Le pari est risqué pour un opéra proposé pour la dernière fois dans la ville natale de Mozart en 1963. A l'époque, l'un des plus grands chefs d'orchestre de l'histoire, l'Autrichien Herbert von Karajan, était à la baguette et à la mise en scène.

"L'histoire est sans dessus dessous. Faire une mise en scène d'époque avec cette histoire aujourd'hui, c'est très difficile", explique Marie-Nicole Lemieux par téléphone à l'AFP.

"On doit trouver un chemin pour raconter l'histoire, avec des images que l'on comprend de nos jours", précise Eva Dessecker, costumière qui a travaillé plusieurs fois avec le metteur en scène.

- Rendre le drame palpable -

Alvis Hermanis a décidé de transposer cette histoire dans un musée, "dans la salle de la Renaissance italienne. On se sent au Louvre", détaille la cantatrice québécoise, qui effectue avec le "Trouvère" ses débuts à Salzbourg.

"La musique est du XIXe siècle, l'histoire se déroule au XVe siècle et notre public est du XXIe siècle. En tant que metteur en scène, on doit tenir compte de ces trois perspectives", justifie ainsi Hermanis au cours d'une conférence de presse.

Il "donne une très grande liberté", affirme Marie-Nicole Lemieux. "Je suis bien avec lui, car c'est quelqu'un qui laisse le chanteur explorer beaucoup. Il donne un cadre extérieur très précis, mais là-dedans, il nous laisse libre", ajoute-elle.

Le musée imaginé par Hermanis est vivant et les tableaux sont hantés par les personnages de Verdi. Au fur et à mesure que le drame se met en place - une mère qui immole son enfant, une gitane brûlée pour sorcellerie et l'affrontement mortel de deux frères - le musée se vide progressivement des tableaux.

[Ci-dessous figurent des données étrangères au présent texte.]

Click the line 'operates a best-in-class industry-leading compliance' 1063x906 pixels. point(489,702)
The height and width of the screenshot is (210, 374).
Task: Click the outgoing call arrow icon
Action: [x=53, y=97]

Cette mise en scène est exigeante pour les artistes, dont les talents d'acteurs sont autant sollicités que leur art de chanteurs.

"Sur scène, on doit rendre le drame palpable. Pour la sensation, le jeu d'acteur est tout aussi important que la musique et la qualité du chant", confirme devant les journalistes Placido Domingo, qui avait débuté à Salzbourg il y a 39 ans, dans "Don Carlo" de Verdi.

"Le Trouvère", l'un des plus opéras les plus sombres de Verdi, combine "des passages lyriques, tragiques, héroïques et même légers", lance Anna Netrebko.

"Celui qui ne veut qu'une musique visuelle ne sera pas satisfait. La musique et la mise en scène ne doivent pas être en concurrence, mais se soutenir mutuellement", a prévenu le metteur en scène à l'attention du public salzbourgeois, dans une récente interview à l'agence de presse autrichienne APA.